Por alguna razón, la dramaturgia de Arenal se apega a cánones clásicos, que explotan sus múltiples recursos teatrales con frescura; ya desde la típica posesión que inmiscuye a los dioses como fuerza telúrica en la vida de los hombres, pero en su más profundo sentido metafísico y no anecdótico ni casual. La obra no transcurre en terminos de farsa, pero recurre de continuo a pequeños esperpentos que la agilizan y le sirven de oportuno resumen; con momentos sencillamente sublimes, como la recreación del drama en escena por los echus [eleguas] en función de diablitos.
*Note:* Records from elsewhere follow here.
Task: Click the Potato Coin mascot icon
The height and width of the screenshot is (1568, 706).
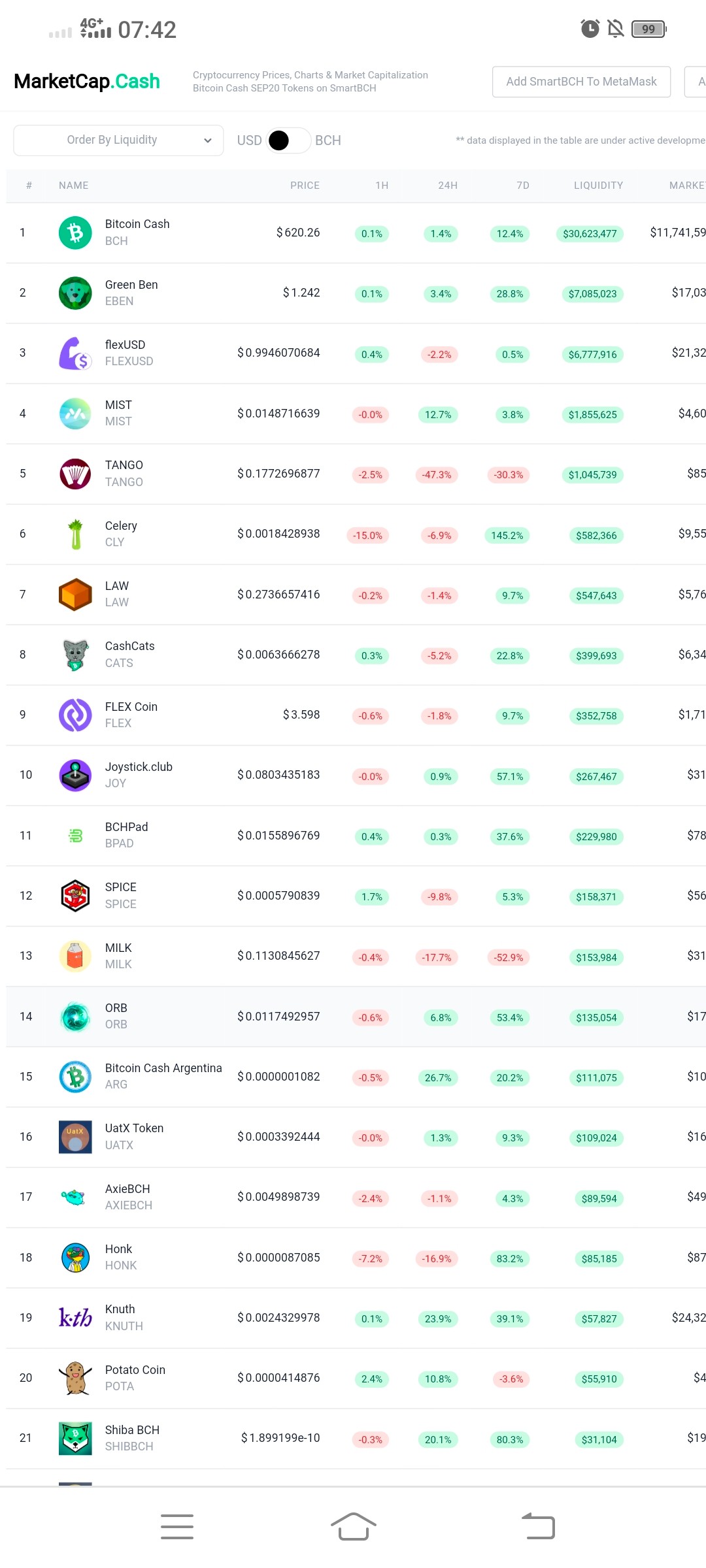Action: [75, 1378]
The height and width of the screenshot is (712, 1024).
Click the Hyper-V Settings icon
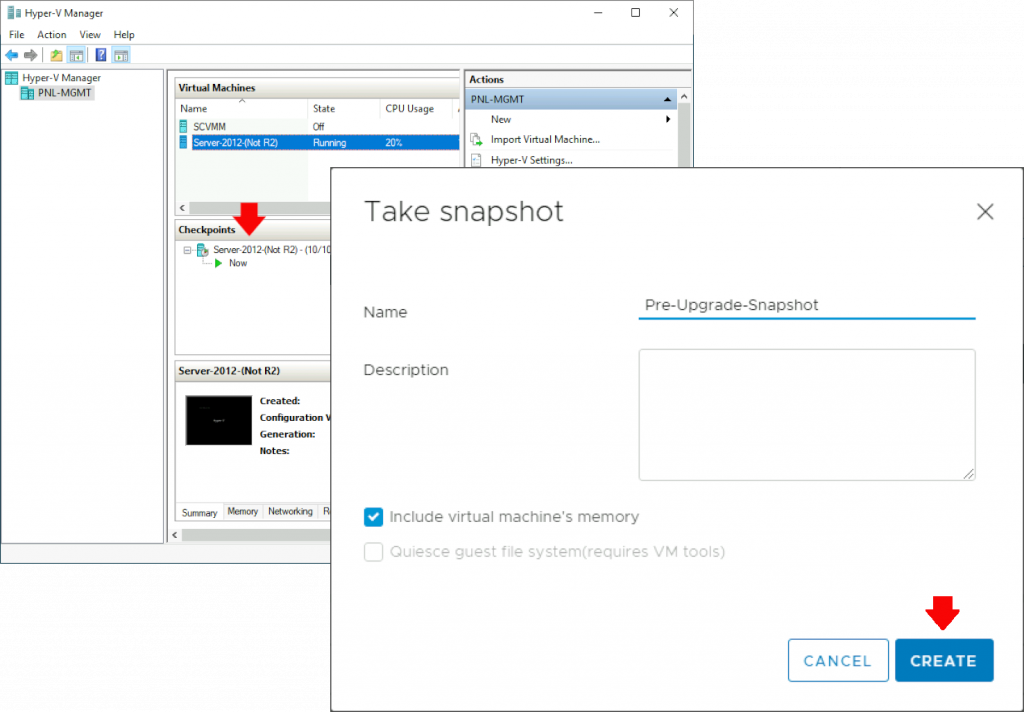pyautogui.click(x=477, y=160)
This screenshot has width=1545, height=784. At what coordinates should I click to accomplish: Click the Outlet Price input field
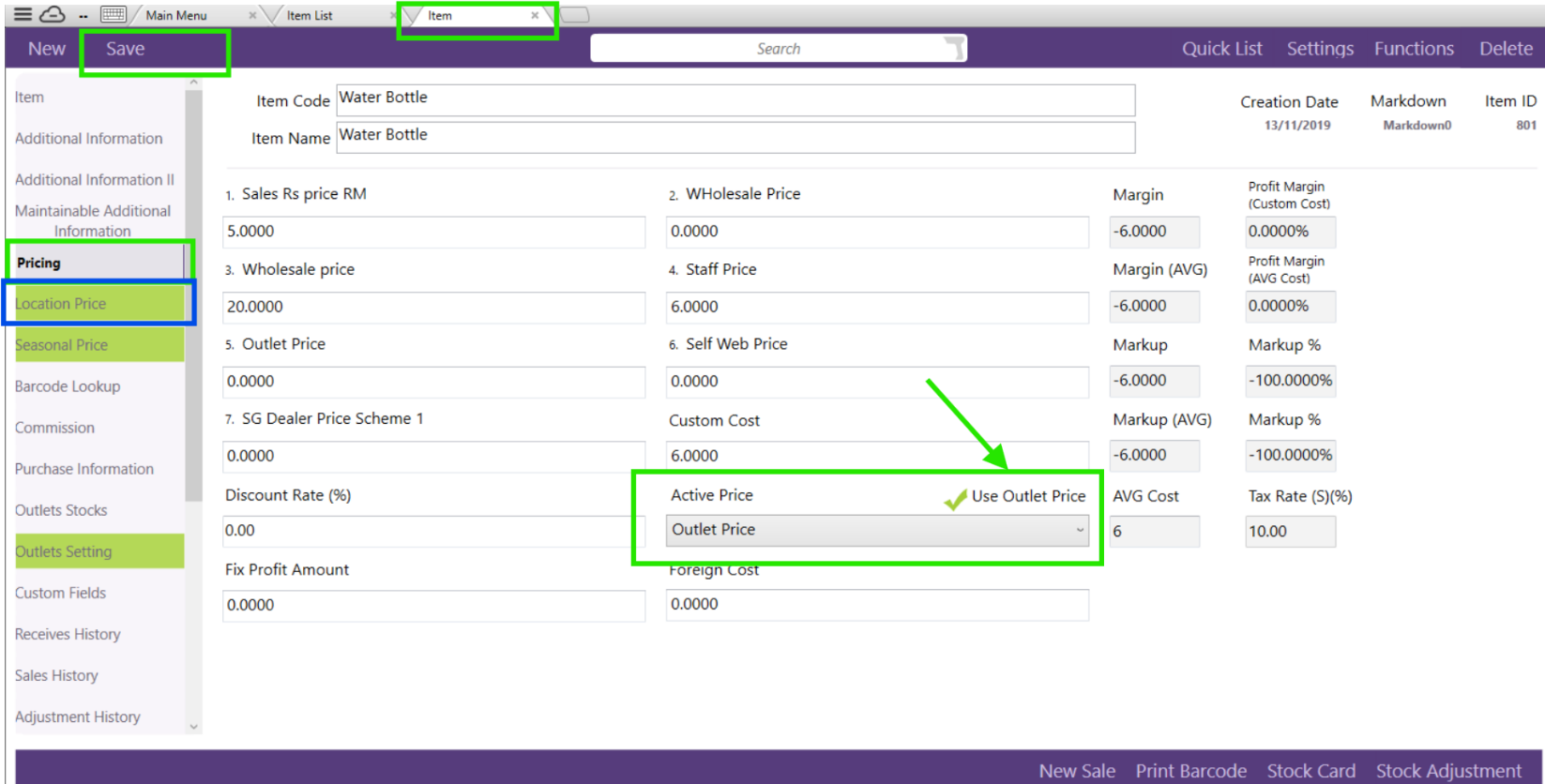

También en ese sentido de suprema sublimidad estaría la apoteosis final, que es un homenaje al costumbrismo legendario del teatro Alhambra; justificado además por el contrapunteo in crescendo y constante entre el arte clásico o cultivado y el popular, resuelto como debate en sus propias referencias intertextuales.
En este ingenio maravilloso se echa de menos la utilería en función escenográfica y a niveles de saturación; que siendo habitual a la producción de Alba Borrego bien podía ser ya el sello distintivo de Akuara. La escenografía y utilería es en cambio minimalista y funcional en extremo, dejando de lado las posibilidades de una buena tramoya a juego con la complejidad dramática; aunque, como es de esperarse, el diseño de luces de Mario García Joya se va en el vacío, como un espacio propicio en que desplegar todo su poder y belleza. Esta obra es particularmente generosa con el protagonista masculino, y por consiguiente con el actor a cargo; un Carlos Alberto Pérez increíblemente sereno y espectacular, gracias a la estructura misma del personaje, que además explota sus muchísimos recursos escénicos. Christian Ocón y Miriam Bermúdez tienen papeles incidentales y mayormente como comodines, pero les sacan el jugo; logran lucirse como una suerte de chambelanes escénicos, sobre todo en la pequeña comedia como diablitos o eleguases.